### STATED GOAL
Copy each of the rows below word for word, leaving out the pictures.

*** DATA ENTRIES

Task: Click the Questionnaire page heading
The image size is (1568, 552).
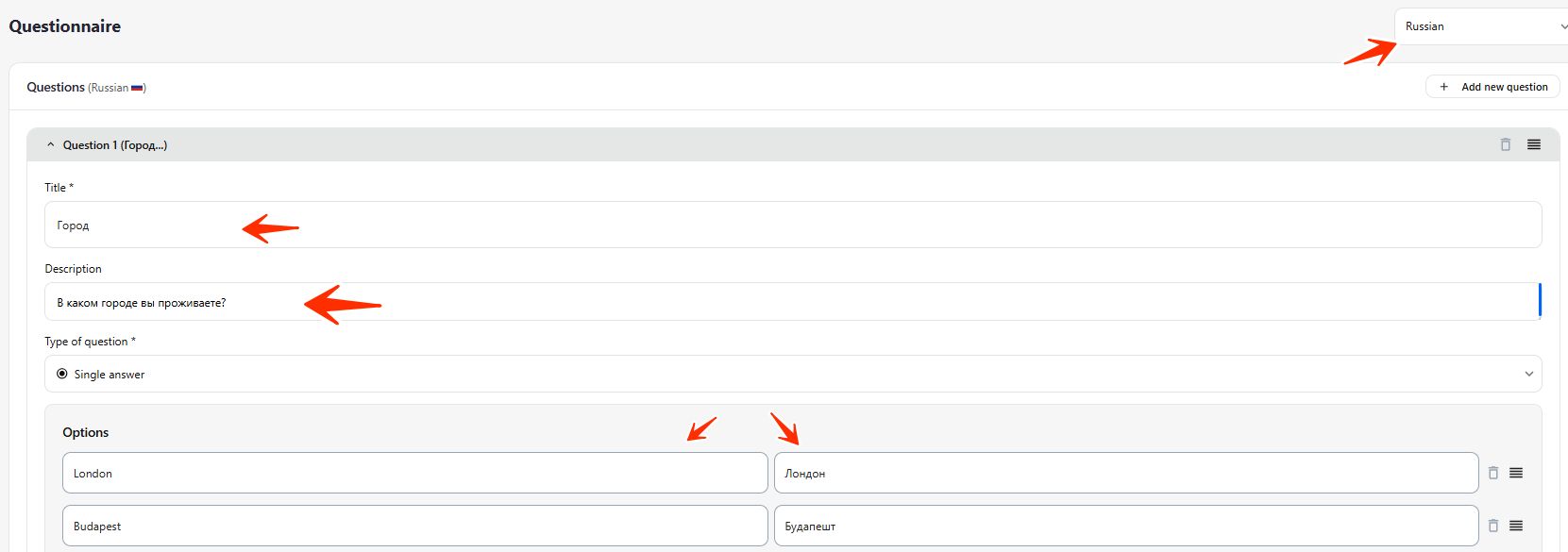Action: 65,26
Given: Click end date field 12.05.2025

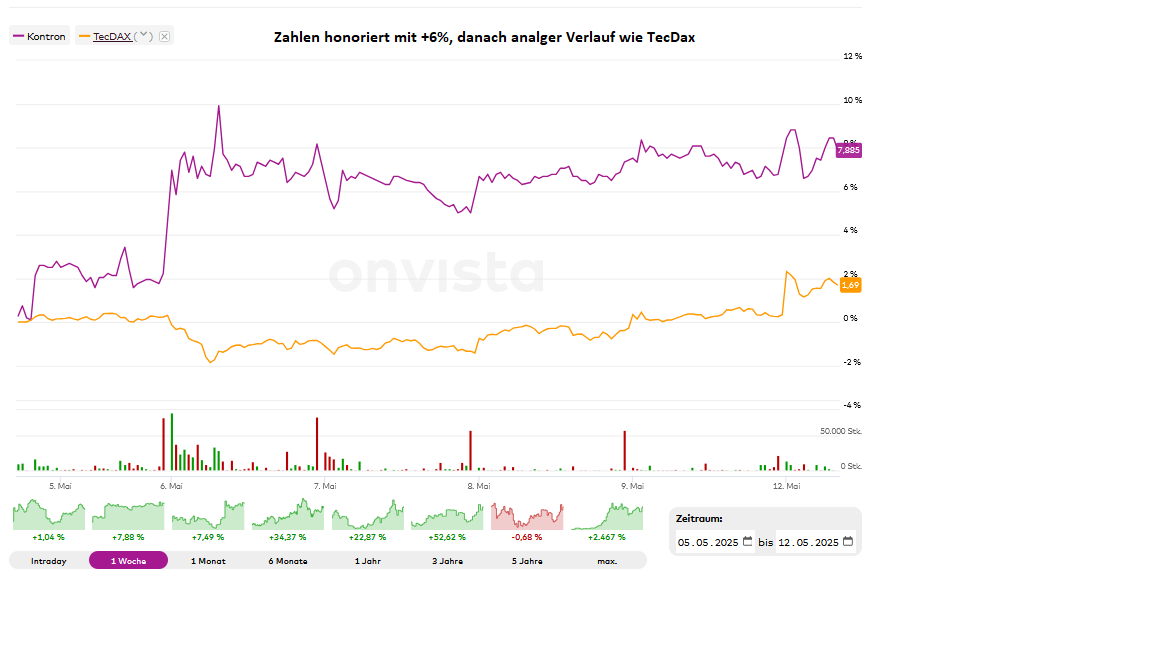Looking at the screenshot, I should 807,543.
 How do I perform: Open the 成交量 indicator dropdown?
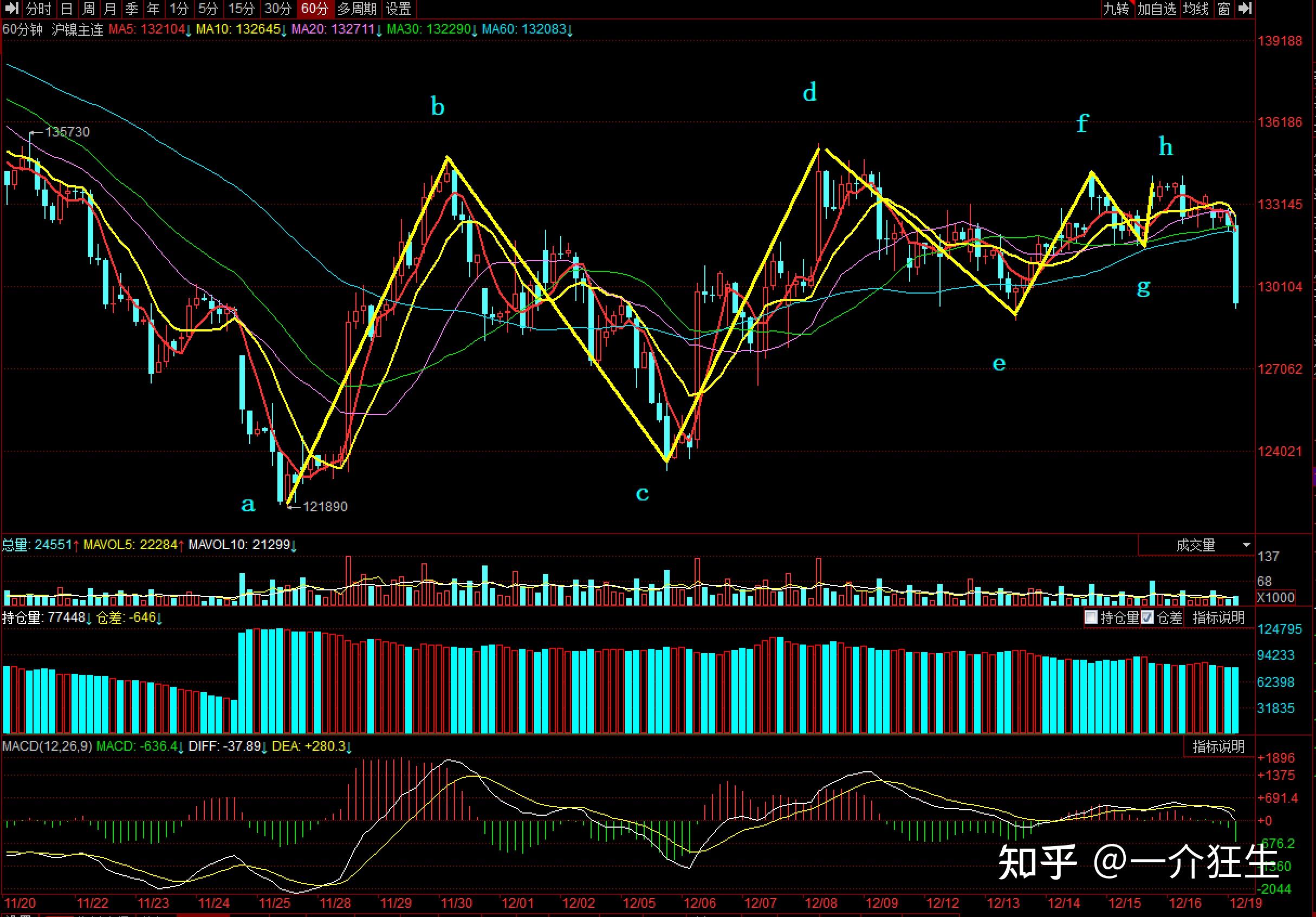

******

### FINISHED TASK
Task: Click the Questionnaire page heading
The image size is (1568, 552).
Action: 65,26
Given: Click end date field 12.05.2025

Looking at the screenshot, I should 807,543.
 How do I perform: Open the 成交量 indicator dropdown?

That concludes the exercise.